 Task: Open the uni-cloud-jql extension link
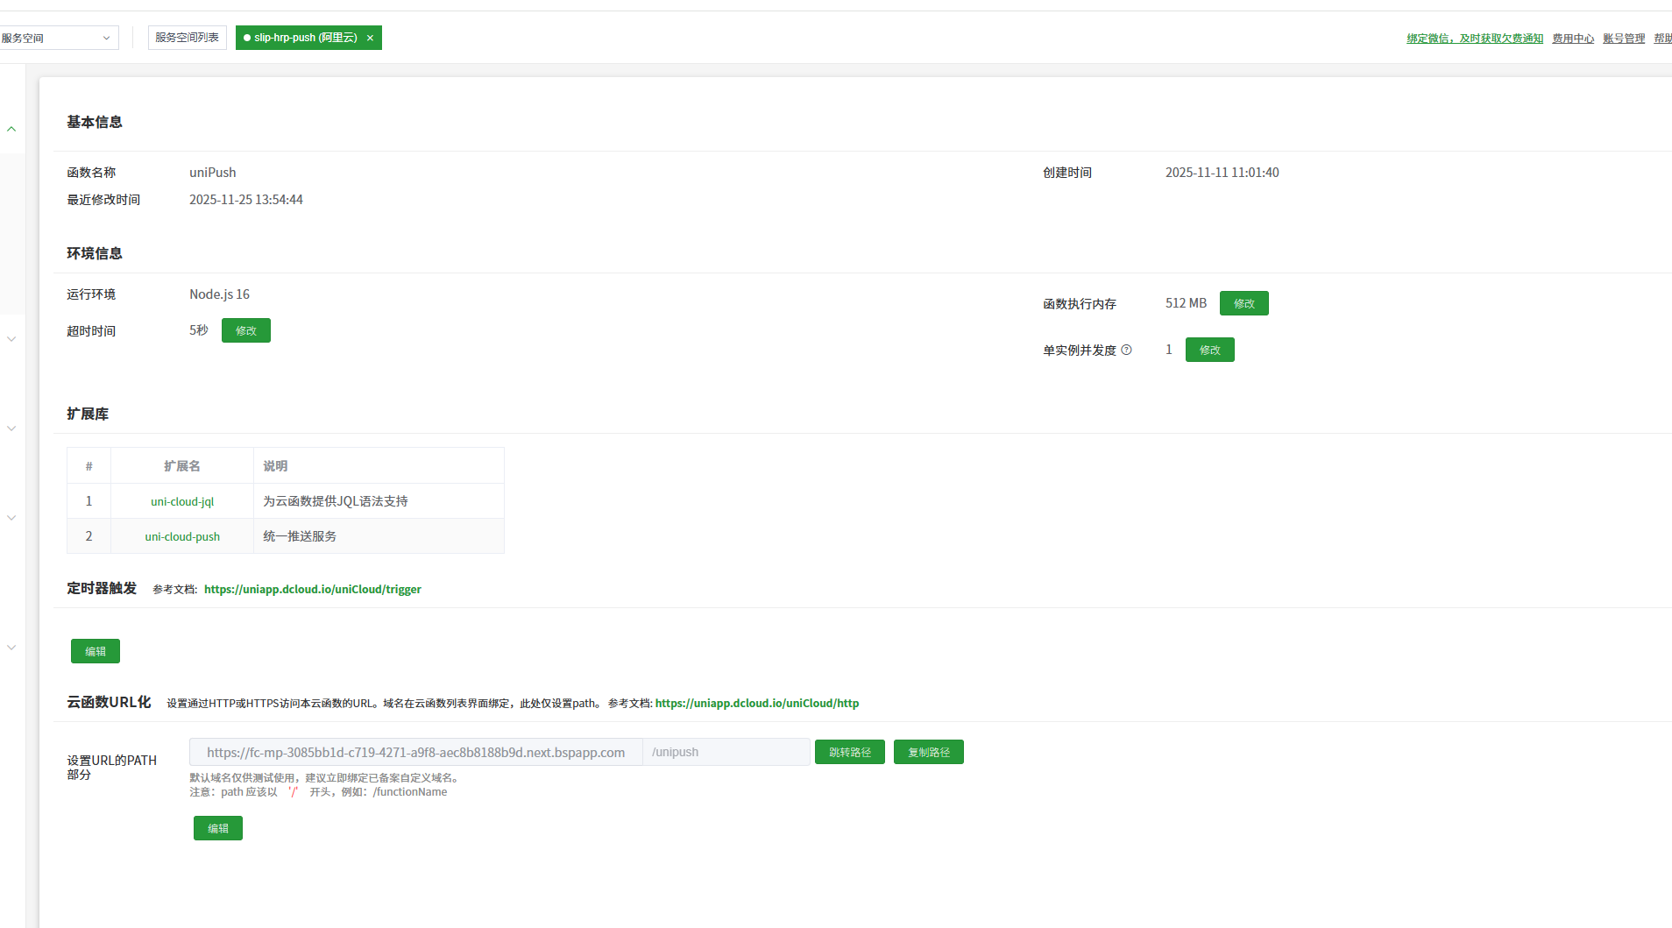(182, 501)
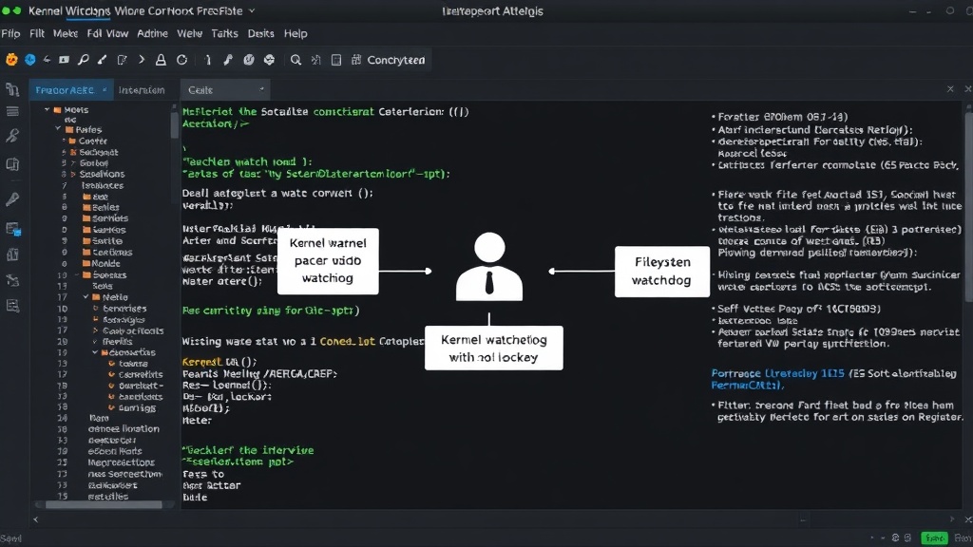Select the 'Fileysten watchdog' diagram box
Screen dimensions: 973x547
662,271
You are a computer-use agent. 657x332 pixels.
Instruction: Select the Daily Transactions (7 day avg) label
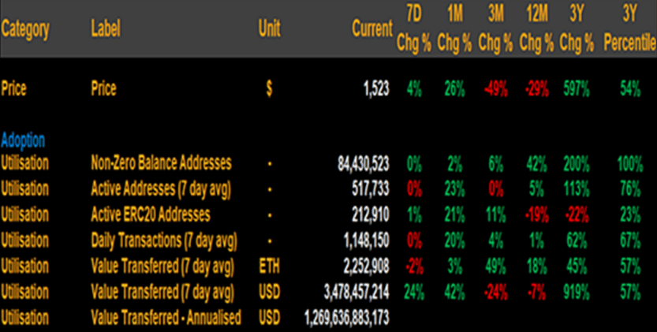[x=164, y=241]
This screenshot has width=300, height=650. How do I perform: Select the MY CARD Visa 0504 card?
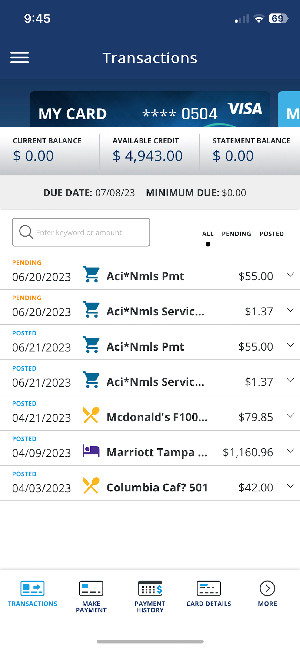[x=150, y=109]
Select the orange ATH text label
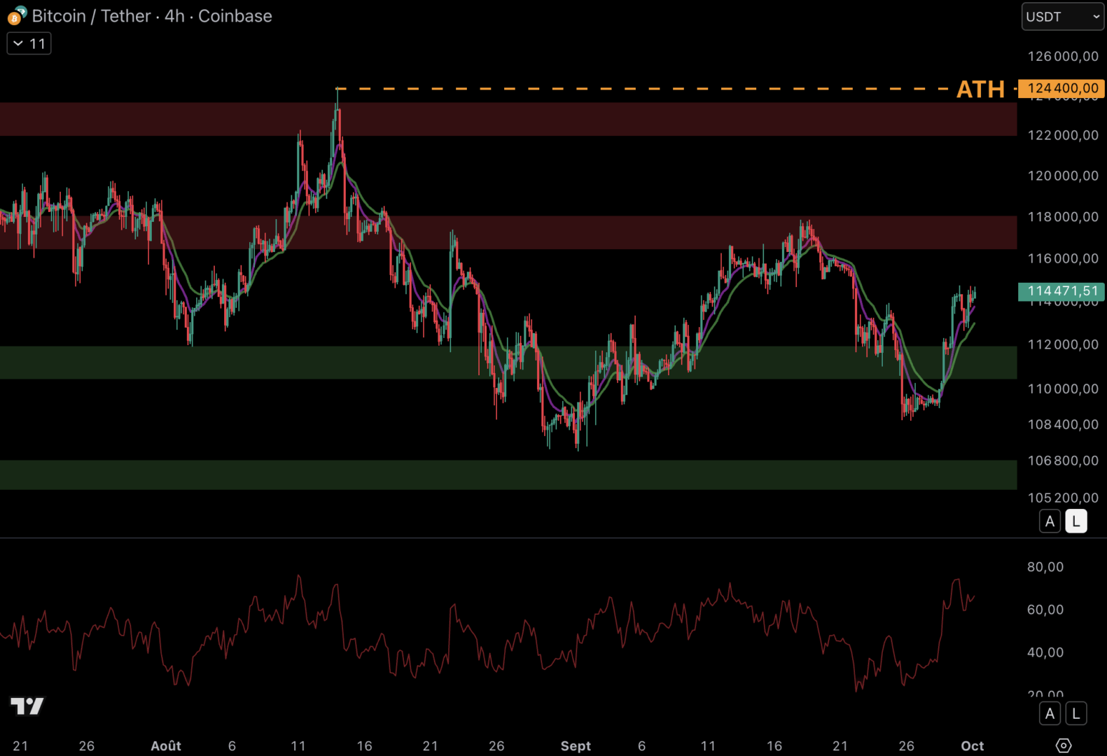This screenshot has width=1107, height=756. (x=980, y=90)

■ ■ ■ ■ ■ ■ ■

**Brief:** Give the listing again, exactly as it appears, but without its images.

**Completed exercise:**
 Task: Open the uni-cloud-jql extension link
(182, 501)
Select the 'Fileysten watchdog' diagram box
Screen dimensions: 973x547
662,271
You are a computer-use agent. 657x332 pixels.
Instruction: Select the Daily Transactions (7 day avg) label
[x=164, y=241]
This screenshot has width=300, height=650. How do I perform: Select the MY CARD Visa 0504 card?
[x=150, y=109]
Select the orange ATH text label
This screenshot has width=1107, height=756. (x=980, y=90)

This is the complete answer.